Tahun 1923 KH. Wahab Hasbullah sowan kepada Hadratusyaikh Hasyim Asyari Jombang. Beliau menyampaikan perkembangan Nahdlatul Wathan dan keinginan para Kiai Pondok Pesantren untuk membentuk jamiyah ( organisasi). Jamiyah ini sangat diperlukan untuk menyatukan kekuatan dalam menghadapi gerakan Wahabi yang semakin brutal. Mereka sudah berani masuk-masuk kampung dan menjelek-jelekkan amaliyah para santri seperti tahlilan, ziarah kubur, istighatsah dan shalawatan. Gesekan kaum santri dengan Wahabi semakin meluas. KH. Hasyim Asyari belum memberikan respon. Beliau sangat hati-hati dan meminta pertolongan Allah.

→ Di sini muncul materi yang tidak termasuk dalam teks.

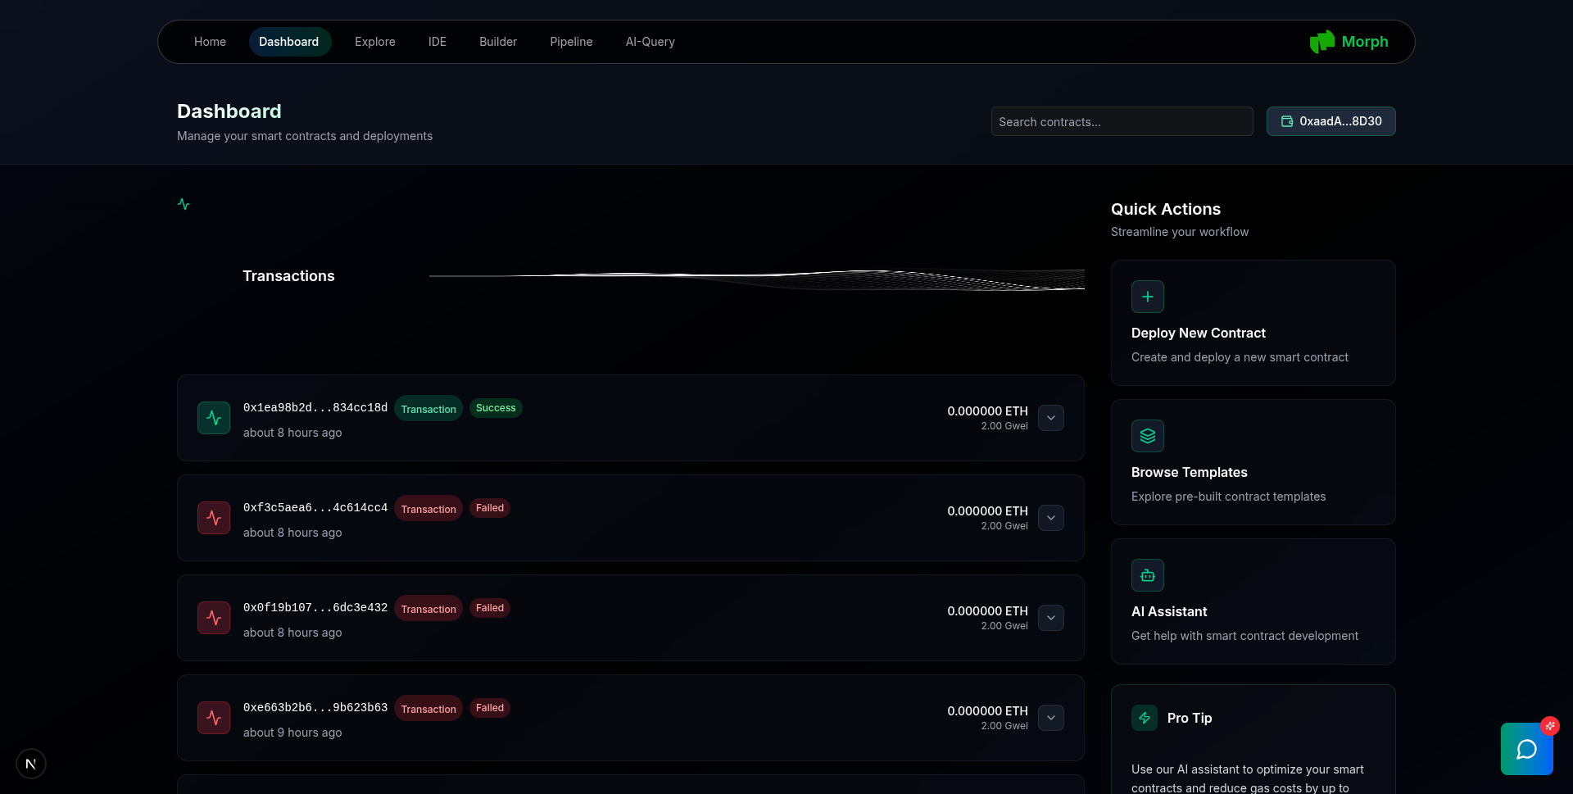The width and height of the screenshot is (1573, 794).
Task: Expand the 0xe663b2b6...9b623b63 transaction chevron
Action: [x=1051, y=718]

Keresahan KH. Hasyim Asyari dirasakan juga oleh Syaikhona Khalil Bangkalan. Segera beliau menyuruh santri sekaligus cucunya sendiri yakni Kiai Asad Syamsul Arifin untuk sowan menemui Kiai Hasyim. Kiai Hasyim menerima tongkat dari Kiai Asad dan bacaan surat Thaha ayat 17 23. Beliau memahami bahwa gurunya tersebut merestui berdirinya jamiyahnya para ulama. Pada tahun 1924, di Mekah terjadi peristiwa penting. Ibnu Saud merebut Hijaz. Raja Syarif Husen melarikan diri ke Aman Yordania. Kaum Wahabi semakin merajalela.

Tahun 1925 Syaikhona Khalil Bangkalan kembali mengutus Kiai Asad sowan kepada Kiai Hasyim untuk menyerahkan tasbih dan bacaan Ya Jabbar, Ya Qahhar. Semakin mantaplah hati Kiai Hasyim. Namun beliau memerlukan restu juga dari Habib Hasyim Pekalongan dan Kiai Nawawi bin Noer Hasan Sidogiri. Habib Hasyim memberikan restu. Begitu pula Kiai Nawawi sembari berpesan agar NU tidak main-main dengan uang. Bila membutuhkan uang maka anggotanya harus urunan. Syaikhona Khalil wafat pada tahun 29 Ramadlan 1343 / 1925.

Kekejaman kaum Wahabi di Mekah dan sekitarnya semakin mengerikan. Mereka membumi hanguskan kota Thaif, membakar kitab-kitab tulisan para ulama dan menghancurkan makam-makam sahabat. Bahkan tempat-tempat bersejarah juga diluluh lantakkan. Rumah Abdul Muthalib dijadikan WC dan rumah Abu Thalib dijadikan kandang khimar. Mereka sengaja mengejek para ulama dan habaib. Merespon hal ini para Kiai berkumpul di Kertopaten Surabaya pada tanggal 16 Rajab 1344 / 31 Januari 1926. Mereka sepakat membentuk Komite Hijaz dengan membawa 2 tuntutan. Pertama : Kaum Wahabi tidak boleh mengusik makam Rasulullah SAW, Abu Bakar dan Umar di Madinah. Kedua : Para tamu Allah yang hadir di Makah-Madinah diberi kebebasan menjalankan ibadah sesuai dengan madzhabnya masing-masing. Misi berhasil. Raja Ibnu Saud mengabulkan permohonan para ulama Nusantara. Komite Hijaz ini diwakili oleh Kiai Wahab Hasbullah, Kiai Fathurahman dan Hasan Gipo. Para kiai juga menyepakati berdirinya jamiyah yang diberi nama Nahdlatul Ulama (Kebangkitan Para Ulama). Nama ini adalah usulan dari KH. Mas Alwi Abdul Aziz Surabaya.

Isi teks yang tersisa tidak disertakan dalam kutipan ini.